### Assignment
Every record below should appear in your answer, copied exactly.

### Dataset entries
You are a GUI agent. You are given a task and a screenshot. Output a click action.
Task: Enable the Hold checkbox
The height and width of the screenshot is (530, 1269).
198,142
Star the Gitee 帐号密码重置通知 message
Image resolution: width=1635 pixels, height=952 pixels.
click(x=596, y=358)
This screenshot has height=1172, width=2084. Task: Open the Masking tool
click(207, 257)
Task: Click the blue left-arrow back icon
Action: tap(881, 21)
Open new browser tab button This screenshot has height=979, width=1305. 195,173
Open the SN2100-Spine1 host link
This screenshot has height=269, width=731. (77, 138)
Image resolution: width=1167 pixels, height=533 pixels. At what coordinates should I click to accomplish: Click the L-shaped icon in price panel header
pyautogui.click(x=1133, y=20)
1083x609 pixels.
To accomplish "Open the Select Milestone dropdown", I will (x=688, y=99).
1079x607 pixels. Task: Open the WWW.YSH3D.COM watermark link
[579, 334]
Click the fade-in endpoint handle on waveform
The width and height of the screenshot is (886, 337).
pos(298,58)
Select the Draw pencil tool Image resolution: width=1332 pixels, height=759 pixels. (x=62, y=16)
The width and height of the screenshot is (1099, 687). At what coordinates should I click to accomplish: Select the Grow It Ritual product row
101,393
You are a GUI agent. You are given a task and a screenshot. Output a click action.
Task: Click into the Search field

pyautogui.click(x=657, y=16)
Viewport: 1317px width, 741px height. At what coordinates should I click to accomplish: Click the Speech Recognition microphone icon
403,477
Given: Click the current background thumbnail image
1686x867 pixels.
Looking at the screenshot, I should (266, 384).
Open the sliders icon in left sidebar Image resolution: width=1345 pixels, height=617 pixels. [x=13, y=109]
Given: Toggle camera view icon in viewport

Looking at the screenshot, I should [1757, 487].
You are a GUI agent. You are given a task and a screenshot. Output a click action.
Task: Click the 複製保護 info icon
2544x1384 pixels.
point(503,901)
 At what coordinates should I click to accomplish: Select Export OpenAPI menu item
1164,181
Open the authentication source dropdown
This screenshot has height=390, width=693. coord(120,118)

### Answer box
You are a GUI agent. You are given a task and a screenshot. Output a click action.
Task: Enable the Hold checkbox
The height and width of the screenshot is (530, 1269).
198,142
Star the Gitee 帐号密码重置通知 message
Image resolution: width=1635 pixels, height=952 pixels.
click(x=596, y=358)
This screenshot has height=1172, width=2084. Task: Open the Masking tool
click(207, 257)
Task: Click the blue left-arrow back icon
Action: tap(881, 21)
Open new browser tab button This screenshot has height=979, width=1305. 195,173
Open the SN2100-Spine1 host link
This screenshot has height=269, width=731. (77, 138)
Image resolution: width=1167 pixels, height=533 pixels. At what coordinates should I click to accomplish: Click the L-shaped icon in price panel header
pyautogui.click(x=1133, y=20)
1083x609 pixels.
To accomplish "Open the Select Milestone dropdown", I will (x=688, y=99).
1079x607 pixels. Task: Open the WWW.YSH3D.COM watermark link
[579, 334]
Click the fade-in endpoint handle on waveform
The width and height of the screenshot is (886, 337).
pos(298,58)
Select the Draw pencil tool Image resolution: width=1332 pixels, height=759 pixels. (x=62, y=16)
The width and height of the screenshot is (1099, 687). At what coordinates should I click to accomplish: Select the Grow It Ritual product row
101,393
You are a GUI agent. You are given a task and a screenshot. Output a click action.
Task: Click into the Search field

pyautogui.click(x=657, y=16)
Viewport: 1317px width, 741px height. At what coordinates should I click to accomplish: Click the Speech Recognition microphone icon
403,477
Given: Click the current background thumbnail image
1686x867 pixels.
Looking at the screenshot, I should (266, 384).
Open the sliders icon in left sidebar Image resolution: width=1345 pixels, height=617 pixels. [x=13, y=109]
Given: Toggle camera view icon in viewport

Looking at the screenshot, I should [1757, 487].
You are a GUI agent. You are given a task and a screenshot. Output a click action.
Task: Click the 複製保護 info icon
2544x1384 pixels.
point(503,901)
 At what coordinates should I click to accomplish: Select Export OpenAPI menu item
1164,181
Open the authentication source dropdown
This screenshot has height=390, width=693. coord(120,118)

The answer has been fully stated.